How can I conclude that an automorphism is the identity map?

Question

Let $\phi$ be an automorphism on a group $G$. If $\phi$ maps any one non-identity element in $G$ to itself, is $\phi$ necessarily the identity map? What if $G$ is cyclic?

Answer 1

What about the cyclic group $Z/8Z$? Negation is the automorphism taking x to −x. It leaves both 4 and 0 fixed.
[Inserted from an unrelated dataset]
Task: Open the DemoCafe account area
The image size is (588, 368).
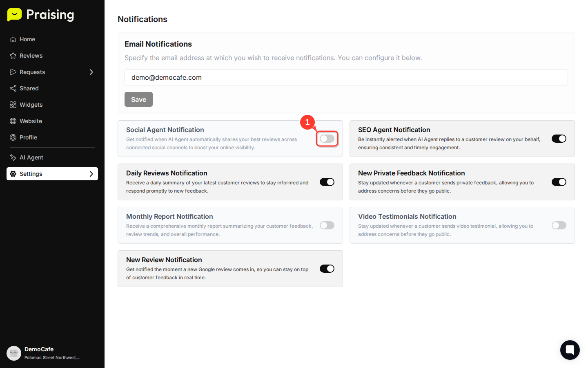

Therefore mapping a non-identity element to itself is not enough even in the case of cyclic groups.

Answer 2

Let $H$ be any group and $G = H\times H$. Then $$\phi : G\to G, \quad (x,y) \mapsto (y,x)$$ is an automorphism of $G$. The elements $(x,x)$ are fixed under $\phi$. As long as $H$ is not the trivial group, $\phi\neq\operatorname{id}_G$ and there are always non-identity elements of the form $(x,x)$.

Answer 3

If $G$ is cyclic then it is isomorphic to $\mathbb Z_n$ for $n\in\mathbb N$ or to $\mathbb Z$. The automorphism group on $\mathrm{Aut}(\mathbb Z_n)$ is isomorphic to $\mathbb Z_n^\times$ which is the multiplicative group of integers mod $n$ that are coprime to $n$. A $k\in\mathbb Z_n^\times$ corresponds to $\phi_k$ which maps the generator $1$ to $k$. If the map has a fixed point $l$, this implies $\exists m\in\mathbb N: kl=mn+l$, thus $n|(k-1)l$. Since $k-1<n$, $l$ has to satisfy $\mathrm{gcd}(n,l)>1$.

This means that an automorphism on $\mathbb Z_p$ for $p$ prime has no fixed point, whereas for arbitrary $n$ there is likely to be an automorphism with a fixed point.
For example, $n$ is always mapped to itself by every automorphism on $\mathbb Z_{2n}$.

On the other hand $\mathbb Z$ has only two automorphisms: identity and negation.